XPath query with descendant and descendant text() predicates

juan234 picture juan234 · Oct 13, 2010 · Viewed 35.2k times · Source

I would like to construct an XPath query that will return a "div" or "table" element, so long as it has a descendant containing the text "abc". The one caveat is that it can not have any div or table descendants.

<div>
  <table>
    <form>
      <div>
        <span>
          <p>abcdefg</p>
        </span>
      </div>
      <table>
        <span>
          <p>123456</p>
        </span>
      </table>
    </form>
  </table>
</div>

So the only correct result of this query would be:

/div/table/form/div 

My best attempt looks something like this:

//div[contains(//text(), "abc") and not(descendant::div or descendant::table)] | //table[contains(//text(), "abc") and not(descendant::div or descendant::table)]

but does not return the correct result.

Thanks for your help.

Answer

Dimitre Novatchev picture Dimitre Novatchev · Oct 13, 2010

Something different: :)

//text()[contains(.,'abc')]/ancestor::*[self::div or self::table][1]

Seems a lot shorter than the other solutions, doesn't it? :)

Translated to simple English: For any text node in the document that contains the string "abc" select its first ancestor that is either a div or a table.

This is more efficient, as only one full scan of the document tree (and not any other) is required, and the ancestor::* traversal is very cheap compared to a descendent:: (tree) scan.

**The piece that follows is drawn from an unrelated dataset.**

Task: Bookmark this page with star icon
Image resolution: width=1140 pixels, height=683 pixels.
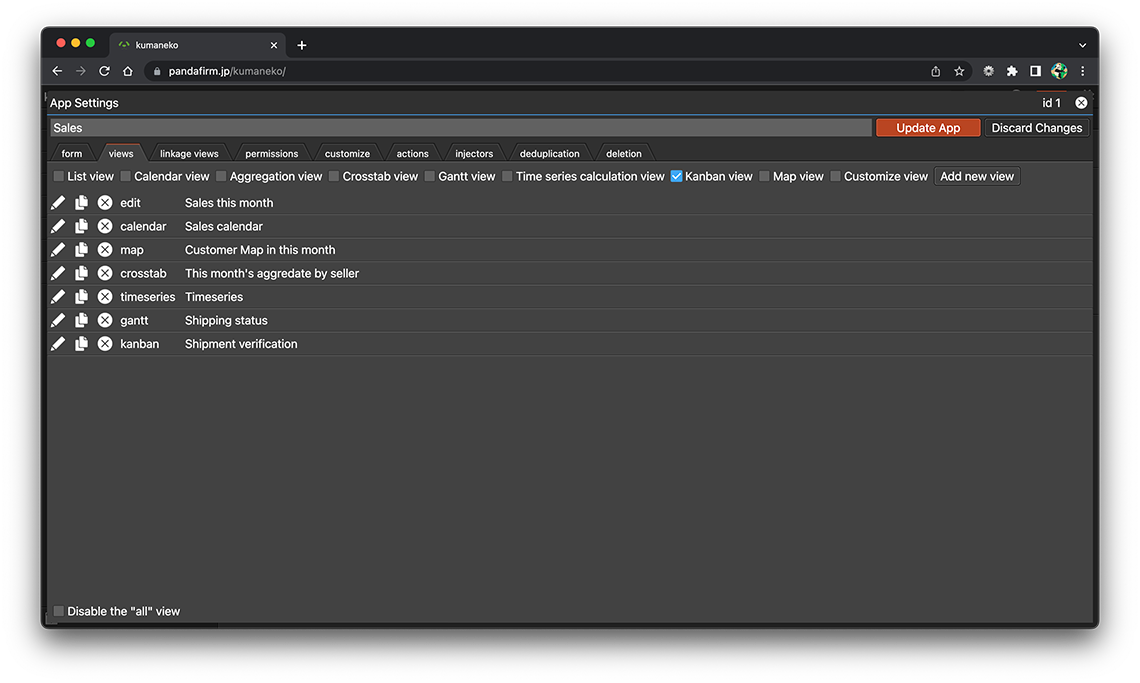Action: pos(959,71)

To verify that this solution "really works":

<xsl:stylesheet version="1.0"
 xmlns:xsl="http://www.w3.org/1999/XSL/Transform">
 <xsl:output omit-xml-declaration="yes" indent="yes"/>
 <xsl:strip-space elements="*"/>

 <xsl:template match="/">
  <xsl:copy-of select=
  "//text()[contains(.,'abc')]/ancestor::*[self::div or self::table][1] "/>
 </xsl:template>
</xsl:stylesheet>

when this transformation is performed on the provided XML document:

<div>
  <table>
    <form>
      <div>
        <span>
          <p>abcdefg</p>
        </span>
      </div>
      <table>
        <span>
          <p>123456</p>
        </span>
      </table>
    </form>
  </table>
</div>

the wanted, correct result is produced:

<div>
   <span>
      <p>abcdefg</p>
   </span>
</div>

Note: It isn't necessary to use XSLT -- any XPath 1.0 host -- such as DOM, must obtain the same result.